### [YOUR INSTRUCTIONS]
Word for word, retype the lines from the one containing "Instruction: Click info" to the last line of the data below, both ends included.

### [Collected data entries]
────────────────────

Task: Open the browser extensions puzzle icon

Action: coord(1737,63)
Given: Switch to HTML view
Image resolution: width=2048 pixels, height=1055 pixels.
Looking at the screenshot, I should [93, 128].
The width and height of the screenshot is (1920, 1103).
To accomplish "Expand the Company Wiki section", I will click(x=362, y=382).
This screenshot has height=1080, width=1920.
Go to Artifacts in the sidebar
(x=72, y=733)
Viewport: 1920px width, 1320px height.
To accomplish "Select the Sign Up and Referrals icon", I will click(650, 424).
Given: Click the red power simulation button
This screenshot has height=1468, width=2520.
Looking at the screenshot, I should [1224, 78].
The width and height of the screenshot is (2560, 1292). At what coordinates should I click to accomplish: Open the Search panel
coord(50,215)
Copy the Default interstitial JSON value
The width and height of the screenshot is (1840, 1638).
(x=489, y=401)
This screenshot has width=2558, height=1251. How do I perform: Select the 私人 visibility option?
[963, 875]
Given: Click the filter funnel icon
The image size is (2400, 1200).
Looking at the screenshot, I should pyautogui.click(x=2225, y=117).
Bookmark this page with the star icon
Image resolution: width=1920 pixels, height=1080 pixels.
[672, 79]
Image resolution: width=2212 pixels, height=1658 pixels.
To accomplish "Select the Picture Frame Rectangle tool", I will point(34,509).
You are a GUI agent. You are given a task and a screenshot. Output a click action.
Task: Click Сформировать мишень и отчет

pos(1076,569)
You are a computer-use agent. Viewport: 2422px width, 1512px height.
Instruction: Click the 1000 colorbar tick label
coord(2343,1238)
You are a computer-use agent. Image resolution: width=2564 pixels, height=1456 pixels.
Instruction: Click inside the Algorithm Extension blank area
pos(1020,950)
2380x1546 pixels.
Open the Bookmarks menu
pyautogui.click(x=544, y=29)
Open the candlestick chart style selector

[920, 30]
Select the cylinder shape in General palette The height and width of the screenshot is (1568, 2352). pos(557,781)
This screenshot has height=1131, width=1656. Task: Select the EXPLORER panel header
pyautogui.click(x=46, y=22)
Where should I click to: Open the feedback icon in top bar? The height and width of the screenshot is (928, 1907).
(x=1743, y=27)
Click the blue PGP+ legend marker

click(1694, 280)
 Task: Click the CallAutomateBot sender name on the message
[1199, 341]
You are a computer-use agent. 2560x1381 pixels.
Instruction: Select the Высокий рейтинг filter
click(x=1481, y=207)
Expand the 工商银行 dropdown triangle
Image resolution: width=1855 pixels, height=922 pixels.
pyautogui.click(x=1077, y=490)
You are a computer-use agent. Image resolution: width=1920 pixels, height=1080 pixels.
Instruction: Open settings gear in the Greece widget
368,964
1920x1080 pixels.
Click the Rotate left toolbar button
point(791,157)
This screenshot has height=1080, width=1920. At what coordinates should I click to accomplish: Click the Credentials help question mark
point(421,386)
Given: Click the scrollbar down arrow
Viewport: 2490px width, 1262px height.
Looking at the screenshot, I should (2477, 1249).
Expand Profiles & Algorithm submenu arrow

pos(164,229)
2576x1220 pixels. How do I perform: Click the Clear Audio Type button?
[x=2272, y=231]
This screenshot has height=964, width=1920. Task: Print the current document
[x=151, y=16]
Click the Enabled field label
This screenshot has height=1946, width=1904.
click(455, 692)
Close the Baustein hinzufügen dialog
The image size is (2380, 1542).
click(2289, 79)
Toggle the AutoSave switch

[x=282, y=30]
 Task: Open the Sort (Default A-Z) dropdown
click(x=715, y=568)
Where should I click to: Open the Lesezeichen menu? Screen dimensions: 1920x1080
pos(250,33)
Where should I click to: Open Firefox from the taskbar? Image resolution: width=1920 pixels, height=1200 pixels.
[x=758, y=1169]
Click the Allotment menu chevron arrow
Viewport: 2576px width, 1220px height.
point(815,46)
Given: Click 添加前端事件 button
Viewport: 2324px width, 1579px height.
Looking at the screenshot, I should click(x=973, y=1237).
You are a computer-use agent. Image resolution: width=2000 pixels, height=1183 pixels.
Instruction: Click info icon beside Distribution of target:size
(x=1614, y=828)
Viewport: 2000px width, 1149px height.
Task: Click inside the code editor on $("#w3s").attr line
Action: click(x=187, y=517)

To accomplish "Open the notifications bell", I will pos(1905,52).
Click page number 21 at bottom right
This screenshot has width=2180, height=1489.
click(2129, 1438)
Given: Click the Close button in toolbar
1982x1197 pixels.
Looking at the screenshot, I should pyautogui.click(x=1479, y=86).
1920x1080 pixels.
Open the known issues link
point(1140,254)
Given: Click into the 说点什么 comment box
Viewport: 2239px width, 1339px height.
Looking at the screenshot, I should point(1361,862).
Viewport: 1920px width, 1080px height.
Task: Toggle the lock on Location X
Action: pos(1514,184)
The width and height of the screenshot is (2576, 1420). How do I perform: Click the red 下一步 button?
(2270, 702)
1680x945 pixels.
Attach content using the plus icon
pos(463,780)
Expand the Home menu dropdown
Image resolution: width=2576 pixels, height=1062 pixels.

────────────────────

### [ANSWER TO THIS EXERCISE]
Instruction: Click info icon beside Distribution of target:size
(x=1614, y=828)
Viewport: 2000px width, 1149px height.
Task: Click inside the code editor on $("#w3s").attr line
Action: click(x=187, y=517)

To accomplish "Open the notifications bell", I will pos(1905,52).
Click page number 21 at bottom right
This screenshot has width=2180, height=1489.
click(2129, 1438)
Given: Click the Close button in toolbar
1982x1197 pixels.
Looking at the screenshot, I should pyautogui.click(x=1479, y=86).
1920x1080 pixels.
Open the known issues link
point(1140,254)
Given: Click into the 说点什么 comment box
Viewport: 2239px width, 1339px height.
Looking at the screenshot, I should point(1361,862).
Viewport: 1920px width, 1080px height.
Task: Toggle the lock on Location X
Action: pos(1514,184)
The width and height of the screenshot is (2576, 1420). How do I perform: Click the red 下一步 button?
(2270, 702)
1680x945 pixels.
Attach content using the plus icon
pos(463,780)
Expand the Home menu dropdown
Image resolution: width=2576 pixels, height=1062 pixels.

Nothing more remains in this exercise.